© HBO / Last Week Tonight, 2025

© HBO / Last Week Tonight, 2025

Trauma: hypervigilance to keep everything and everyone (read: me) safe, turned into a highly coveted skillset

Core wound: I am not good enough, I am not worty, I am unseen/unheard

Yesterday, on my way to therapy, I listened to the Last Week Tonight episode on air traiffic controllers. John Oliver talked about how the USA has experienced a bunch of near-catastrophic accidents in recent times, and how the one safeguard in this is how well air traffic controllers can do their work.

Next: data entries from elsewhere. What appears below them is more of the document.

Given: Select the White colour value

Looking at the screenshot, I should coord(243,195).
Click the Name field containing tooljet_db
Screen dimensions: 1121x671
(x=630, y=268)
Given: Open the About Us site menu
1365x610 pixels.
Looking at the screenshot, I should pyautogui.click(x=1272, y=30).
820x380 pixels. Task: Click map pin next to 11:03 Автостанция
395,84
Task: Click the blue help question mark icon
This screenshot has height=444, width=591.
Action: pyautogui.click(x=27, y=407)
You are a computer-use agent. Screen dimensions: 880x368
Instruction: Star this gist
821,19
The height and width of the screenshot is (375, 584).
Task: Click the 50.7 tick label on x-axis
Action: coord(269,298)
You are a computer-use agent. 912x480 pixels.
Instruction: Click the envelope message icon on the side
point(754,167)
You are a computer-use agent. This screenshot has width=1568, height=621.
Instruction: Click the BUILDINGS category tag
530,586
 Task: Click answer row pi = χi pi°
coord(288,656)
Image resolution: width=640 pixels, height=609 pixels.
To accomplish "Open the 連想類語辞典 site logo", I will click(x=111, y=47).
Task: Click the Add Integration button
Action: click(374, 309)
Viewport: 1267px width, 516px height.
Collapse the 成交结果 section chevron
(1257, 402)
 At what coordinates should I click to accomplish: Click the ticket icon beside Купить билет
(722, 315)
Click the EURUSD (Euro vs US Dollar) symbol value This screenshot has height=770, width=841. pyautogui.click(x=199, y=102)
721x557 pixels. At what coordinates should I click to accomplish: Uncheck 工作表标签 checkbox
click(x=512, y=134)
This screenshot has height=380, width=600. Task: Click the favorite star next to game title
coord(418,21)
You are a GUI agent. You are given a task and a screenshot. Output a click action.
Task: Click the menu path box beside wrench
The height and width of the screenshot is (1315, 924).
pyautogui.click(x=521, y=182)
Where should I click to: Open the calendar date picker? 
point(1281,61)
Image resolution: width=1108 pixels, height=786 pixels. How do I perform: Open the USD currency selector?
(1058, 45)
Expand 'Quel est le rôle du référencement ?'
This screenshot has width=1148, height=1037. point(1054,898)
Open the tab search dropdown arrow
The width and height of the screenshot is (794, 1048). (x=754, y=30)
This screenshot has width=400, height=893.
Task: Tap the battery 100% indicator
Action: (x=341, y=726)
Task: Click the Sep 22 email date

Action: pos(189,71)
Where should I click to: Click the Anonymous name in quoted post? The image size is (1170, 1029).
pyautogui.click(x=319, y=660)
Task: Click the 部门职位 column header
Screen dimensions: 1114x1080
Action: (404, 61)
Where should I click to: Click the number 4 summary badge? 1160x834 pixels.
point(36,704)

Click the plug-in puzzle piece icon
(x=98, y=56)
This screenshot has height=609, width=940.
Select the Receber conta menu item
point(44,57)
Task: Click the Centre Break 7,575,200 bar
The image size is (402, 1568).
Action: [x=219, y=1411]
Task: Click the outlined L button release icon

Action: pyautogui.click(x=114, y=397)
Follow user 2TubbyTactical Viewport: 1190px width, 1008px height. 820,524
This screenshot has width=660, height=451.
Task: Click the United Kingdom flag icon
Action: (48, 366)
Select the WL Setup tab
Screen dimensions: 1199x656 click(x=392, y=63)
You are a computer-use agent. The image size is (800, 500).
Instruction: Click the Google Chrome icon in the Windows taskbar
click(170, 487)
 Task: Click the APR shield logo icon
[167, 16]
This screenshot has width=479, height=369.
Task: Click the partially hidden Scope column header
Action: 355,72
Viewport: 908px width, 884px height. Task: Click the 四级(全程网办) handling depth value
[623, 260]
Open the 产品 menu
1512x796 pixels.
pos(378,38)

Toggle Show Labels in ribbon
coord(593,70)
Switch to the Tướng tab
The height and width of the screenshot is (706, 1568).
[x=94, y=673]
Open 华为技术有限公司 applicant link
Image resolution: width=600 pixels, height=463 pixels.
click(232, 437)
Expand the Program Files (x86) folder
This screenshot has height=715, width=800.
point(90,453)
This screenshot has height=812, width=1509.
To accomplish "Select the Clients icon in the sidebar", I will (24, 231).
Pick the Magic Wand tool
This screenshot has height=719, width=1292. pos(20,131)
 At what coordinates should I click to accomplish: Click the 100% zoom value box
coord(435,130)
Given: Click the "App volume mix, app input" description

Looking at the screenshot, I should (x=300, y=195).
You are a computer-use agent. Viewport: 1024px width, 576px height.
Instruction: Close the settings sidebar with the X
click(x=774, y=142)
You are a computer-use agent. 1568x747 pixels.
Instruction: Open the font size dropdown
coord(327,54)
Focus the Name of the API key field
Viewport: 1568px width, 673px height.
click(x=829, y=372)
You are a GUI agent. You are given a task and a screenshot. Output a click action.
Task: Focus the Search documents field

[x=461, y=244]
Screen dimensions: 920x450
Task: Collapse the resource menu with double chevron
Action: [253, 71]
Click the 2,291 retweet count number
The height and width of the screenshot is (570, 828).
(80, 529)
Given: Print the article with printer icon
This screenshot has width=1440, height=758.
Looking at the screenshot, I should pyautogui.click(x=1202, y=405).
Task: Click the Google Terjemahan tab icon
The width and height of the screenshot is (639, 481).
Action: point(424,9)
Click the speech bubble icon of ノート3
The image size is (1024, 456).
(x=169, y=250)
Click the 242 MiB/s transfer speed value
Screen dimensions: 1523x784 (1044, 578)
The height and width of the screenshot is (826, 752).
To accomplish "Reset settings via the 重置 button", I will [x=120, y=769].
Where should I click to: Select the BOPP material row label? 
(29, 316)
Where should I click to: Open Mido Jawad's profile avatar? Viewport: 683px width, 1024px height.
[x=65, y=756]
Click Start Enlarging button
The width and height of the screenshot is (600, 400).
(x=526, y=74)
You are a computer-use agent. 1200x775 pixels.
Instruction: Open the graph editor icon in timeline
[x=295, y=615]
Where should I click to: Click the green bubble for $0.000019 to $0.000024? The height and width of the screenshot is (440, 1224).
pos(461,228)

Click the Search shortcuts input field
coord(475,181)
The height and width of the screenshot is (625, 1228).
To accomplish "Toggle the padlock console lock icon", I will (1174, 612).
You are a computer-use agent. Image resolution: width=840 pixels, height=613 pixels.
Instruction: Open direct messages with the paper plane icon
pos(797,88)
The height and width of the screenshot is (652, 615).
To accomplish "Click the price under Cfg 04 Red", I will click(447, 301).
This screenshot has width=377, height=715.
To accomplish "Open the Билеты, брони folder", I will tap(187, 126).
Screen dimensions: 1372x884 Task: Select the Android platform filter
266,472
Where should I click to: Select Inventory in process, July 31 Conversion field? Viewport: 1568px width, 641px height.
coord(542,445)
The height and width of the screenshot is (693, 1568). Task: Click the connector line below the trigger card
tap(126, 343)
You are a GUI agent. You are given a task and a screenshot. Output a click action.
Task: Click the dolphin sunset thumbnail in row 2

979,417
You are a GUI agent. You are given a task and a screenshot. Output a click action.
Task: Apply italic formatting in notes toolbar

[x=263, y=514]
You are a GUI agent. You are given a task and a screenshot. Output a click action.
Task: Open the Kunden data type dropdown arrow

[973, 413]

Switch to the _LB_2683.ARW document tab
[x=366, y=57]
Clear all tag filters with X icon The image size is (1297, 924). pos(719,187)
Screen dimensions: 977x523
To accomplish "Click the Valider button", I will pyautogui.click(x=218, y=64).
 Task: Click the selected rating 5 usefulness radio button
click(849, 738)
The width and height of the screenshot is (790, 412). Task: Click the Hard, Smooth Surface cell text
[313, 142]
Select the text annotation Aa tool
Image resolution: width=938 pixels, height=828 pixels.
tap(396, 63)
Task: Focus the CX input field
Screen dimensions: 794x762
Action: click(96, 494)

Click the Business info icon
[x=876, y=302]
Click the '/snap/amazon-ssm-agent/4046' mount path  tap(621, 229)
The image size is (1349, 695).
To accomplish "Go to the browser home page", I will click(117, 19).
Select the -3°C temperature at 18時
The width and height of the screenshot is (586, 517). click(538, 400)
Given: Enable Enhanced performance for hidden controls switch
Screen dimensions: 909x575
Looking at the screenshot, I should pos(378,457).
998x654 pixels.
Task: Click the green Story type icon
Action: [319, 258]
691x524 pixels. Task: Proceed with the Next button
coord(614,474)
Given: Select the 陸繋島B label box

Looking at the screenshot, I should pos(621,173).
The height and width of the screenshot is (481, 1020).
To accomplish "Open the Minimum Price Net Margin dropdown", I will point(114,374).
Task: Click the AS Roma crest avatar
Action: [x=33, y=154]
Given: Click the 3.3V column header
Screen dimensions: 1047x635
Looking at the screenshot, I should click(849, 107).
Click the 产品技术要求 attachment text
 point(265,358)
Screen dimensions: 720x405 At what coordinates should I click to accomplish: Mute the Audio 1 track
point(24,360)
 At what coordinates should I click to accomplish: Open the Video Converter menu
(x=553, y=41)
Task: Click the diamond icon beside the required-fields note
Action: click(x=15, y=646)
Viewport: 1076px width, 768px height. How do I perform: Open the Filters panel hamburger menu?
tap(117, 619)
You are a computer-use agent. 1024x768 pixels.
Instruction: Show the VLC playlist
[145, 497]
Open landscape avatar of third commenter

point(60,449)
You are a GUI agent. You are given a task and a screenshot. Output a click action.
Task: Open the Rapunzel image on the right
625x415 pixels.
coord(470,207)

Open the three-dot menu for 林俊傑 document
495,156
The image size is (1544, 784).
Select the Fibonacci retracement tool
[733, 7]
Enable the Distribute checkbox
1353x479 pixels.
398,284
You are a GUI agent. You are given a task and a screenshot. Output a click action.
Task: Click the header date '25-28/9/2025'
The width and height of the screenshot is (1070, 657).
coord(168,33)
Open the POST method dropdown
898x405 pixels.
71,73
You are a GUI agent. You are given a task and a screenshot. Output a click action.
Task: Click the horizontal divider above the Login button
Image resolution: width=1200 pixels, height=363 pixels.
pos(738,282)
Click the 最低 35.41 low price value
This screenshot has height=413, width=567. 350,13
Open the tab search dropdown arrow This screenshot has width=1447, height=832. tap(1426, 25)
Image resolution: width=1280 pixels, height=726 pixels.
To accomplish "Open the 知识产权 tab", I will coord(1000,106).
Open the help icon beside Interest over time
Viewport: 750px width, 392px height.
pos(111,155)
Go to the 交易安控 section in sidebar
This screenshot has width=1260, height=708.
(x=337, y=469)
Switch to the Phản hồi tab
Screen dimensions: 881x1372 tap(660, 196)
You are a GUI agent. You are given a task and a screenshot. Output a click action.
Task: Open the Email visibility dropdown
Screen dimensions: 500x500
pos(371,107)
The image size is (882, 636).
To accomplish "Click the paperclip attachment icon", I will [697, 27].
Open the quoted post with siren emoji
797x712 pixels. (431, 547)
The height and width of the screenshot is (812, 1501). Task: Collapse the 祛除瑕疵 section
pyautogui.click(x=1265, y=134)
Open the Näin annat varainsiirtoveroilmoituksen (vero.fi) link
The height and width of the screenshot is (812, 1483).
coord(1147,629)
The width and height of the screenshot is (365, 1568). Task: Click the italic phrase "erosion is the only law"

As John succinctly explained how much of a stressful high stakes environment air traffic controlling is (please watch the video, I can not do justice to John’s description, and the bits where he directly quotes actual air traffic controllers), I felt a very warm fuzzy feeling “yeah, I remember that for years and years, I wanted to do that job. I’d have been amazing at it. All the stress, all the needing to plan 50 steps ahead while herding feral cats. Bring. It. On.”
And then, it struck me, how traumatised must I be that I’d see that job as…. of all of the things I could have felt and found… “fun”?!?!?!?!

How on earth would a human being willfully and joyfully choose to work in an environment where each single “oopsie!” could mean hundreds of casualties, but then deal with dozens of these potentially catastrophic situations simultaneously, every minute of the day, every day of the week?!!?!

And there I am, thinking that’d be a fun job!

I now recognise the hypervigilance, the perfectionism, the need for control, the “fixing of other people’s problems”, and ignoring my own boundaries for what they are. Trauma responses and coping mechanisms.

I tried to save myself, and maybe I managed to, but I still got hurt. Or, and I think that is the more honest version; without my harsh inner critic – I got hurt despite me doing my very best to stay safe.
So, I defaulted to, let’s do this game again, but without training wheels now, in boss level mode.